Del informe de la Comisión Interamericana de Derechos Humanos (CIDH) puede afirmarse que, con sus observaciones y recomendaciones, atizó la polarización que supuestamente le preocupaba. Para justificar sus insólitas conclusiones, acudió a fuentes innominadas, siempre provenientes de organizaciones que incitaron, organizaron, colaboraron y participaron en la orgía de destrucción que el país tuvo que soportar en los últimos dos meses. Construyó así un escenario sobre hechos y conductas no verificadas, ni contrastadas, que tuvo como verdades para legitimar el vandalismo que empañó y desnaturalizó la protesta social que se presumía pacífica. No se percató de las 564 noticias criminales que dan cuenta de la destrucción de mobiliario público y privado, de un sinnúmero de establecimientos comerciales, de oficinas bancarias, y sus cajeros automáticos, de monumentos, peajes y estaciones de combustible y de sus altos costos que, sumados a los derivados de los bloqueos de vías, alcanzan más de 14 billones de pesos.
Desestimó el relato de las víctimas, ciudadanos, policías, y representantes del sector productivo y de la salud y de los pacientes del covid que murieron por la escasez de oxígeno y medicamentos que no llegaron a su destino. Y lo hizo en el lenguaje propio de la jerga progresista, en el que todo pretendido fenómeno social y toda conducta se revisten de naturaleza estructural y sistemática para satanizar las realidades contrarias a los mandatos de su credo ideológico.

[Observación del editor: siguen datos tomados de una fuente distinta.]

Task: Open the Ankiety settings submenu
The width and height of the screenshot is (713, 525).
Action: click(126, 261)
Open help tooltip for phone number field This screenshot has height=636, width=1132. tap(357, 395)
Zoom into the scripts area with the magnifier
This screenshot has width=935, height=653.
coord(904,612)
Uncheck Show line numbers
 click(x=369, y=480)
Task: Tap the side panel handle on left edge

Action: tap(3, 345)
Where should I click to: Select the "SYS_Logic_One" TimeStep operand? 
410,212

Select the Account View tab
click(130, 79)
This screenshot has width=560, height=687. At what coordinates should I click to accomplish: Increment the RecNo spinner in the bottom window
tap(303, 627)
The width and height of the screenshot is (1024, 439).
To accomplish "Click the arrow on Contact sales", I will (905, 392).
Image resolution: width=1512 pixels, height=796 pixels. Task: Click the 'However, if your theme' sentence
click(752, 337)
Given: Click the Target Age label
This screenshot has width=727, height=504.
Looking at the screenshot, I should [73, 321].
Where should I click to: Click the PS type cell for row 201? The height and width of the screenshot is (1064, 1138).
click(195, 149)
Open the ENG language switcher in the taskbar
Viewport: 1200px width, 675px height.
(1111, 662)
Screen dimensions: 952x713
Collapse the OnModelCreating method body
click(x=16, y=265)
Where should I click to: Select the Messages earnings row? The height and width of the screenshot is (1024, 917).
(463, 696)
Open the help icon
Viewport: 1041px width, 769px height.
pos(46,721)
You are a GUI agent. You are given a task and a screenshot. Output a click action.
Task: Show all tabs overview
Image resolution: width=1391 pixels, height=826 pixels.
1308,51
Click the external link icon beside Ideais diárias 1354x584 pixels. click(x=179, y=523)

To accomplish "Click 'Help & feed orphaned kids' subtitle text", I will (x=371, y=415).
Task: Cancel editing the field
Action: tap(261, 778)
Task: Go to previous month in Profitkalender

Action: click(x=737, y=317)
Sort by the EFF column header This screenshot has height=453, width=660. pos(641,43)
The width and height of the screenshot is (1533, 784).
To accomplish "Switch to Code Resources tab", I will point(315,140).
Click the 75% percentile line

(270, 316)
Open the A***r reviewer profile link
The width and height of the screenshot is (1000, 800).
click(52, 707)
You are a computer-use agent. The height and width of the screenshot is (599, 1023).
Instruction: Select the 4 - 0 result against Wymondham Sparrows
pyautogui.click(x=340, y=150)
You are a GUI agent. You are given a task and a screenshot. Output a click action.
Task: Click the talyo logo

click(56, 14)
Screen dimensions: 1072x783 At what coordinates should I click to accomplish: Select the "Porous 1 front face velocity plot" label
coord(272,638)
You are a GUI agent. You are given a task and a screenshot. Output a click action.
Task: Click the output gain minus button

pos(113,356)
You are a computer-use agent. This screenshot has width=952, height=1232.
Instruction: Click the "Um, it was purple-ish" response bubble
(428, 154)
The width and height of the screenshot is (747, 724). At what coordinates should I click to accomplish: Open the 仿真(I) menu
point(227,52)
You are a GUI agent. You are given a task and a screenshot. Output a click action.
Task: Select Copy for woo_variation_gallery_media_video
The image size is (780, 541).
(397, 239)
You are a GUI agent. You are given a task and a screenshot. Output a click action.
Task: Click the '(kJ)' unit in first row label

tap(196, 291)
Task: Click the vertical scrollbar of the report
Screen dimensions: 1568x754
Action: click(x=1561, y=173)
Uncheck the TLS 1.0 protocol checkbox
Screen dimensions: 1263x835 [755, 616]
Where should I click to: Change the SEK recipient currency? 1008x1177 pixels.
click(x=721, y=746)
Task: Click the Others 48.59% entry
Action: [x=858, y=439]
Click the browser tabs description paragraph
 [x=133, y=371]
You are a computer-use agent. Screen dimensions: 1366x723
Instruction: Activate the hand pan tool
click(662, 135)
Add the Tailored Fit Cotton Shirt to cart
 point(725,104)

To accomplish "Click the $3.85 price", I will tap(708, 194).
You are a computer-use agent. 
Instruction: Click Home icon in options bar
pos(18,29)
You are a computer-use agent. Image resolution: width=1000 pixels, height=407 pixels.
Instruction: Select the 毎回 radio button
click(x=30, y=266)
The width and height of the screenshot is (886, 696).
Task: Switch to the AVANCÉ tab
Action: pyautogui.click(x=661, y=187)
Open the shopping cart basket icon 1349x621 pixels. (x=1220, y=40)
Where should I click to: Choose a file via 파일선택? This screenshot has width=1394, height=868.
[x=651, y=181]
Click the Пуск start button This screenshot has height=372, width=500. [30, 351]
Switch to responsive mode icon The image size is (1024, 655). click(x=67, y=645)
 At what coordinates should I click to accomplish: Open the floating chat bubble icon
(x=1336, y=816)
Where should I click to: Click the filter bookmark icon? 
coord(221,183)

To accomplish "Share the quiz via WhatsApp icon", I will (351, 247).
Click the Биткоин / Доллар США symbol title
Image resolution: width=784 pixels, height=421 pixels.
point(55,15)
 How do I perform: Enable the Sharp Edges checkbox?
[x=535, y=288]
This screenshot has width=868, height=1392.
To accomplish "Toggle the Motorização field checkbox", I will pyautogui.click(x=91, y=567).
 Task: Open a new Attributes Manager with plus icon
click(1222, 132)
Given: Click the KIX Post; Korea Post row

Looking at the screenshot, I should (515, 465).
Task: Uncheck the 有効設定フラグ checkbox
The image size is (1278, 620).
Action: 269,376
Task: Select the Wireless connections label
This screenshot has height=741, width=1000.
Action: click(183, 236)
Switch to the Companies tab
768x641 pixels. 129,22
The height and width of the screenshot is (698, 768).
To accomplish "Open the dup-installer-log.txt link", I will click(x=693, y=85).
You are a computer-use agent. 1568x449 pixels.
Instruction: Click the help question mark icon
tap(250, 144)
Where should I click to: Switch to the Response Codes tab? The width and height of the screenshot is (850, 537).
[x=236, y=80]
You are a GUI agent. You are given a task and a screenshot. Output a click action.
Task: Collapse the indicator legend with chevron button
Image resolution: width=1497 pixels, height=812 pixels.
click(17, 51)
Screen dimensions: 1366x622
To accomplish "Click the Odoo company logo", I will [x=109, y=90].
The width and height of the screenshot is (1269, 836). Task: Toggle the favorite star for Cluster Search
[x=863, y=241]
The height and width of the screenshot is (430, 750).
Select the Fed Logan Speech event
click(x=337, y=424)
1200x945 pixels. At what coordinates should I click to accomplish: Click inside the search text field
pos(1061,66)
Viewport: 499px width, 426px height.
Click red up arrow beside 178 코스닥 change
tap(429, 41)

A los violentos los califica de grupos ajenos a las protestas, pero a la policía, que cumplía con su deber, le atribuye siempre el uso excesivo de la fuerza. Omite referirse a los deberes de los manifestantes, atribuye a los bloqueos expresiones pacíficas y culturales y caracteriza las manifestaciones como reivindicaciones estructurales e históricas de la sociedad colombiana, consistentes en discriminación étnico-racial y de género. Presume que nuestra institucionalidad es violenta, y se excede en sus funciones, lo que le permite interpretar las normas a su acomodo.
Incurre en activismo que la autorice para asumir posiciones políticas e ideológicas. Olvida que los derechos amparados, de expresión, reunión y movilidad que se expresan en la protesta, pueden suspenderse, limitarse o regularse cuando la violencia afecte el orden público, la seguridad ciudadana y la salud pública, mediante el uso legítimo de la fuerza, si fuere necesario, para garantizar los derechos de terceros y evitar el abuso del derecho. Al Estado le corresponde decidir cuándo y en dónde se puede ejercer la protesta y rodear a los ciudadanos de todas las garantías para que sea pacífica. Constituye un deber ineludible del Estado.
Creer que sus recomendaciones obligan la llevó a entrometerse en el diseño institucional del Estado, en lo atinente a la Policía Nacional, a pronunciarse sobre el acuerdo de paz y a disponer un mecanismo de seguimiento para Colombia. Pretensión que equivale a un prevaricato en estrados judiciales y revela, no solamente sus fuentes de insumos, sino también su prepotencia y objetivos políticos que le pueden significar su pronta sepultura. Ese tema será objeto del próximo artículo.